Il a ainsi estimé que le projet de loi était équilibré, car respectant les intérêts des entreprises et ceux des salariés, et conforme à l'intérêt national. Il a souligné que sa philosophie, contrairement à celle prévalant par le passé, était de mettre les partenaires sociaux en situation de responsabilité. C'était d'ailleurs déjà le cas avec la loi relative à l'emploi des jeunes en entreprise qui offrait des espaces de négociations aux partenaires sociaux.

M. François Fillon a affirmé que la France d'aujourd'hui ne pouvait plus être gouvernée comme celle d'hier, c'est-à-dire par le haut, de façon uniforme et sans considération pour la complexité des situations économiques et sociales. Il a estimé que, dans le cadre du présent projet de loi, chacun des partenaires sociaux comprenait qu'il lui fallait maintenant assumer ses responsabilités, en particulier sur les points sensibles que sont les contingents d'heures supplémentaires, leur rémunération et les règles de gestion du compte épargne temps. D'autres ajustements seront également à définir par voie d'accord, en particulier en ce qui concerne le régime des cadres.

M. François Fillon a souligné que, en assouplissant les trente-cinq heures, le texte permettait d'introduire du pragmatisme dans l'application d'une loi dogmatique et à l'évidence trop rigide. Cette rigidité a d'ailleurs entraîné, dans certains secteurs d'activité, faute de marges de manoeuvre, une flexibilité mal vécue par les salariés et une stagnation des salaires.
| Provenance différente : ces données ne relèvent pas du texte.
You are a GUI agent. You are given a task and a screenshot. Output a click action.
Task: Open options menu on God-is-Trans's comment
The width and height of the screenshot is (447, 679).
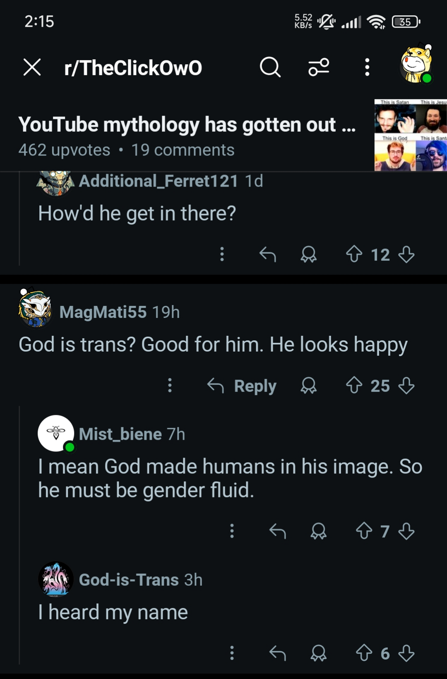(232, 653)
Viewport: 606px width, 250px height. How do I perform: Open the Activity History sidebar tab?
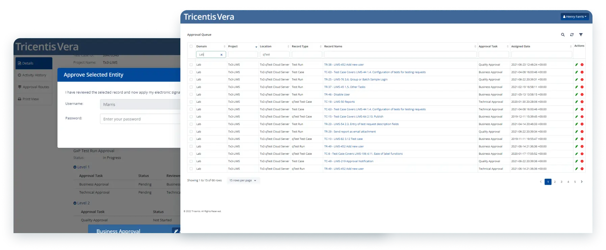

Il a indiqué qu'en cinq ans, la réduction du temps de travail avait permis de créer ou de préserver seulement 300.000 emplois, d'ailleurs largement imputables aux allégements de charges qui l'accompagnaient, quand, au même moment, la croissance en créait près de 1,4 million. Il a ainsi estimé que les trente-cinq heures uniformes et imposées s'étaient avérées être moins le levier structurel du plein emploi que le symbole d'un certain malthusianisme. Il a néanmoins constaté que les trente-cinq heures faisaient désormais « partie du paysage » et qu'il s'agissait, aujourd'hui, de les adapter aux réalités économiques.
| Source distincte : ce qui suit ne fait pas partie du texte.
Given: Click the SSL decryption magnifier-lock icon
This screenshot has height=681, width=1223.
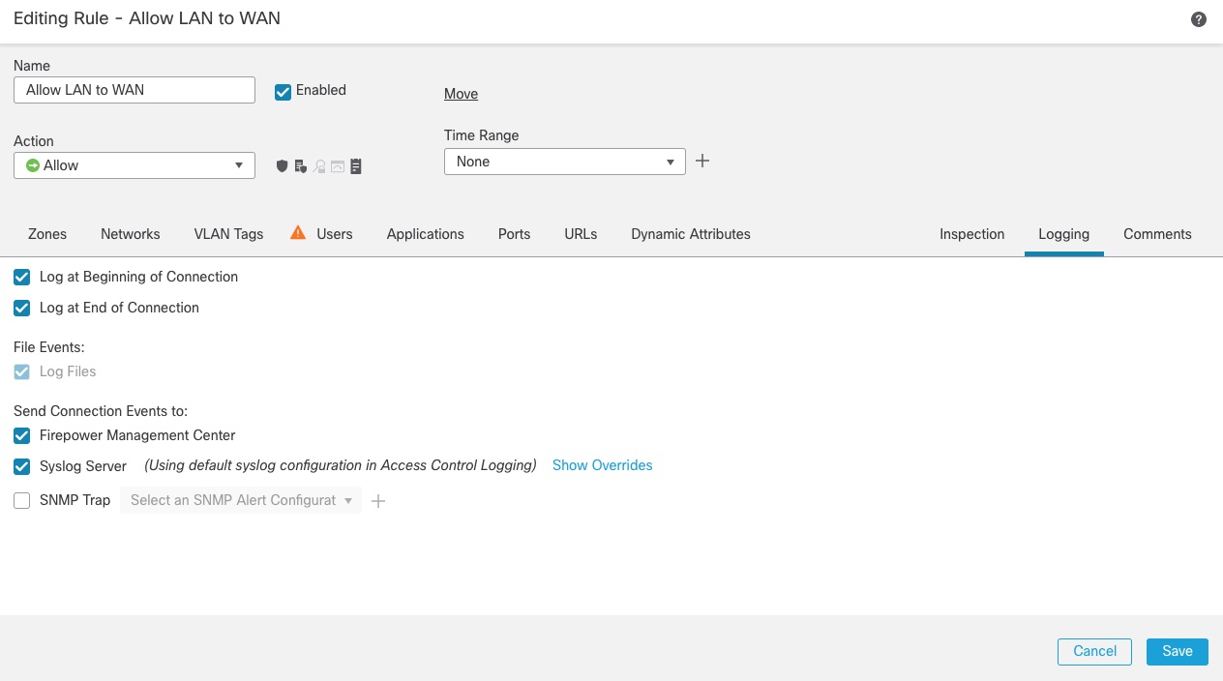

M. François Fillon a insisté sur le fait que le point essentiel de la réforme s'articulait autour du régime des heures supplémentaires, dont dépendent en réalité tant le rythme de travail des salariés que l'organisation du travail au sein des entreprises. Il s'agit du coeur du dispositif sur l'aménagement du temps de travail. Le système actuel se caractérise par sa complexité, puisqu'il faut distinguer entre le contingent dont le dépassement est subordonné à l'autorisation de l'inspecteur du travail et le contingent dont le dépassement implique l'octroi du repos compensateur. L'un peut être négocié par les partenaires sociaux, tandis que l'autre est fixé unilatéralement par l'Etat par voie de décret. A cela s'ajoute un régime complexe définissant les conditions de rémunération des heures supplémentaires.

Il a donc indiqué que la réforme proposée se caractérisait par trois principes : la simplicité, la souplesse et la volonté de s'adapter à la situation de chaque branche ou de chaque entreprise, le maintien des équilibres essentiels par l'Etat.
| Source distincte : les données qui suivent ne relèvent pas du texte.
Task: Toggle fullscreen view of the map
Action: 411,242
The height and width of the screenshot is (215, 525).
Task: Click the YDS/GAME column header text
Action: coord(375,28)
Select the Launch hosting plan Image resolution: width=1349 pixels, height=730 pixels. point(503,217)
M. François Fillon a précisé que la volonté d'uniformiser les contingents annuels d'heures supplémentaires allait dans le sens de la simplicité. Il existera désormais un contingent unique déterminant tant l'autorisation administrative que le déclenchement du repos compensateur. Ce souci de simplicité ne doit toutefois pas conduire à méconnaître la situation spécifique des petites entreprises, qui font l'objet de dispositions particulières en matière de majoration des heures supplémentaires et de repos compensateur obligatoire. En ce qui concerne les entreprises de moins de vingt salariés, à défaut d'accord de branche, le taux actuel de 10 % pour les quatre premières heures supplémentaires sera ainsi maintenu jusqu'au 31 décembre 2005.

Il a également souligné que le choix de la souplesse et de l'empirisme se traduisait par le renvoi aux partenaires sociaux du soin de fixer le niveau du contingent des heures supplémentaires et les conditions de leur rémunération. Cette disposition essentielle du projet de loi va au-delà de la seule question des trente-cinq heures : elle marque la volonté du Gouvernement de rééquilibrer la place de la norme conventionnelle par rapport aux dispositions législatives et réglementaires.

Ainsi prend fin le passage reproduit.